I was impressed first, then irritated. Precisely because they managed to tick every box and engrave such a perfect text on the plaque, it made it clear what a formulaic activity it is. (Perhaps the final sentence, unassailably high-minded just as it is clearly not true in any meaningful sense, also drove that point home.) It’s not that they did anything wrong, and I’m glad that they put all these plaques up. There’s just a limit to what you can achieve with a plaque, and perfecting the art of the memorial plaque in some ways undermines the spirit that it is meant to express.

The Return of the Ampelmännchen

I’m in Berlin now, for the first time in ten years. I lived here for much of the 1990s, and much has changed since then. But the change that I found most striking is in the Ampelmännchen, the anthropomorphic red and green traffic signals that tell you to walk or not walk. When I was first in Berlin, the backlash against Western triumphalism was just starting. With the unification of Germany, all kinds of things that had been standardised within each of the former countries now needed to be standardised between them. In principle, this would have involved some sort of consultation and compromise between the two sides. In practice, the East was treated like a colony, and the western standards were simply imposed. (I wrote a long essay at the time about my perceptions of the resentment in East Berlin.)

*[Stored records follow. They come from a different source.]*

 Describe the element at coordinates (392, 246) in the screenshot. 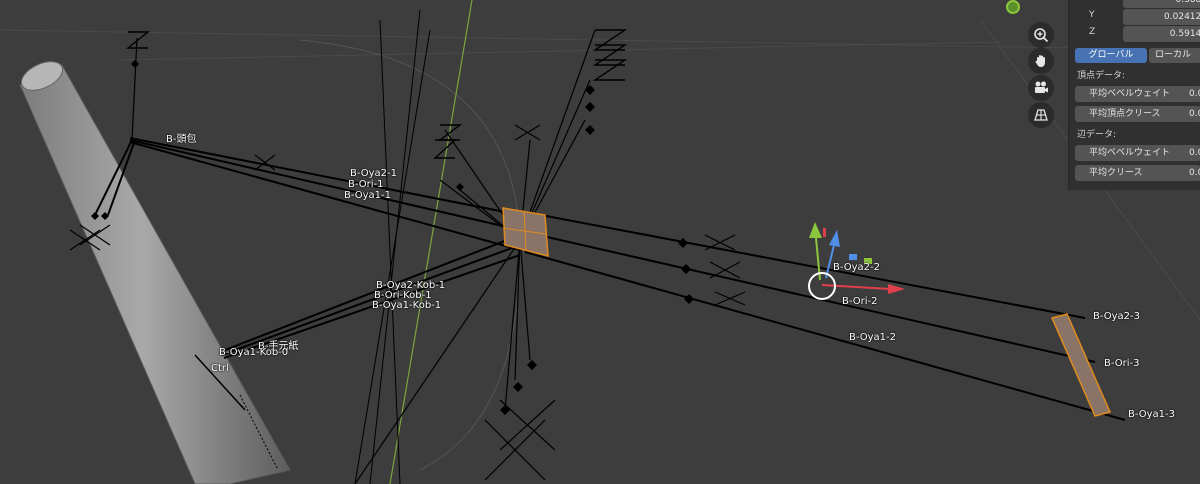

I see `bone-vertical-lines` at that location.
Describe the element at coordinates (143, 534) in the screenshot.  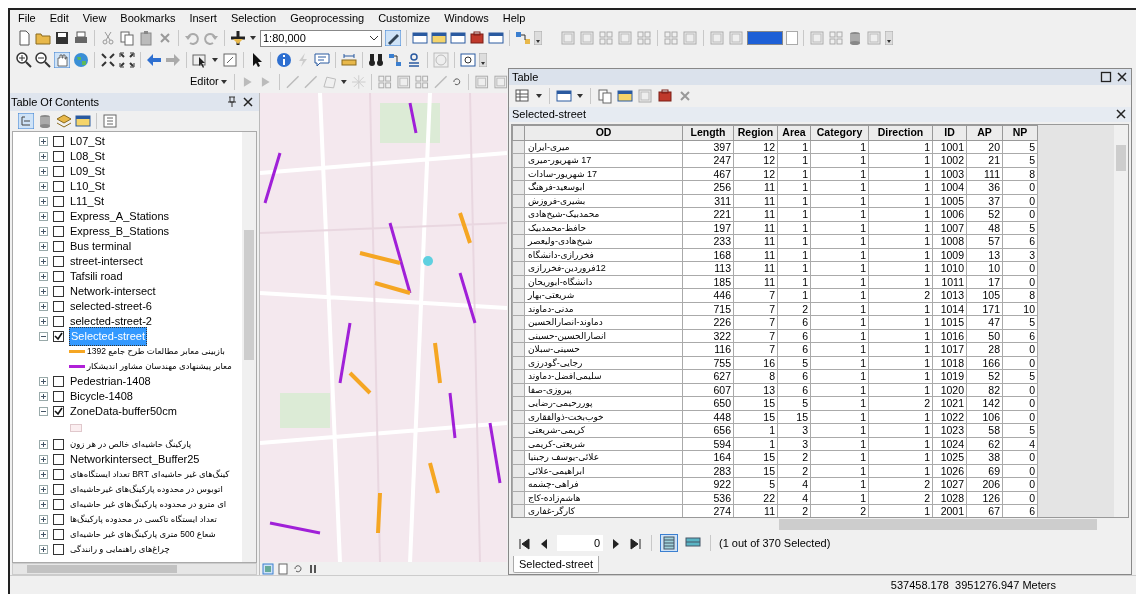
I see `layer-name: شعاع 500 متری پارکینگ‌های غیر حاشیه‌ای` at that location.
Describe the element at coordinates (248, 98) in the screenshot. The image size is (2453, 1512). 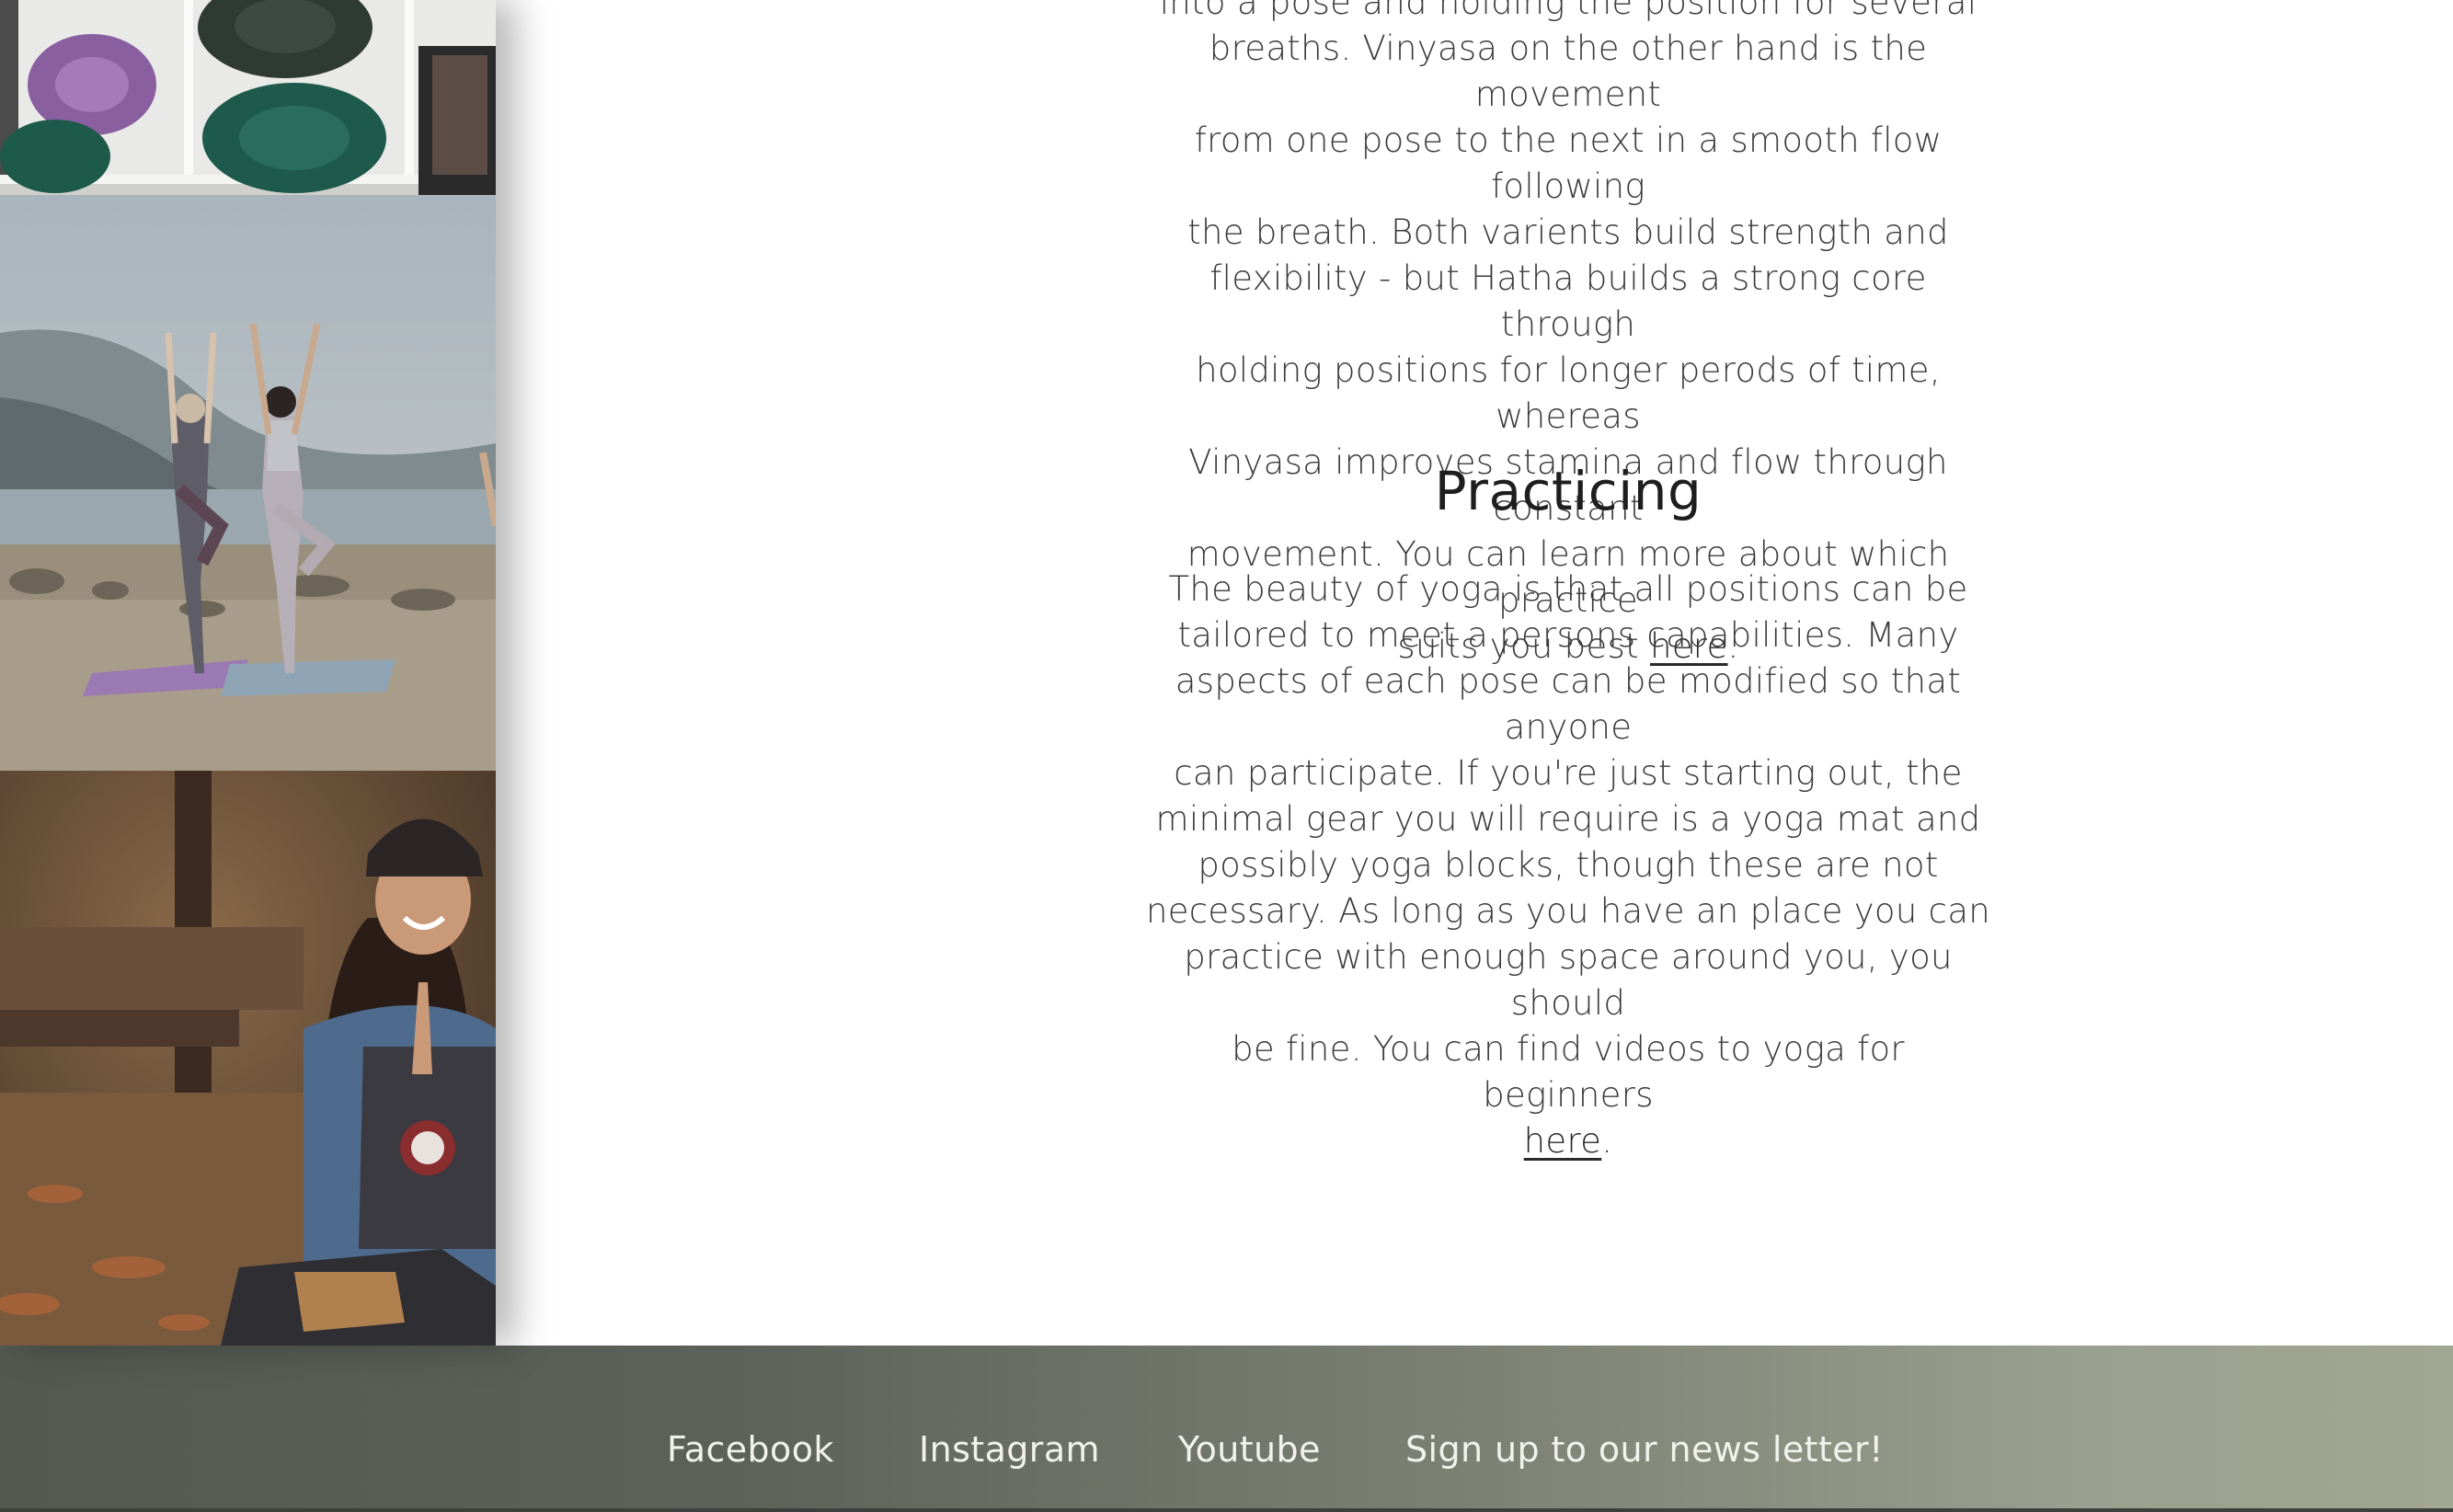
I see `yoga-mats-shelf-photo` at that location.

The resistance converged on the Ampelmännchen. The East had sort of jaunty 1950s-era conspicuously male figures, while the West had sleek, modern, gender-neutral figures. They looked like this:

berlinwalksignals

By the time I arrived, quite a few signals had already been changed in East Berlin, and the Rettet die Ampelmännchen campaign (“Save the  Ampelmännchen“) was fighting to stop the losses. They distributed stickers with images of the Eastern Ampelmännchen, and hoped to slow their destruction. It was an inspired choice, since these Eastern Ampelmännchen are just so adorable. The arguments for the others — in particular, gender neutrality — may be convincing, but it is hard to contemplate their utter extinction without a pang.

Now, 20 years after the struggle broke out, I find that the Ost Ampelmännchen are everywhere in Berlin, even in the West. So, something has been saved. The rulers of the GDR vowed to create a Neuen Menschen (new man), but their only enduring success was the creation of a Neues Ampelmännchen.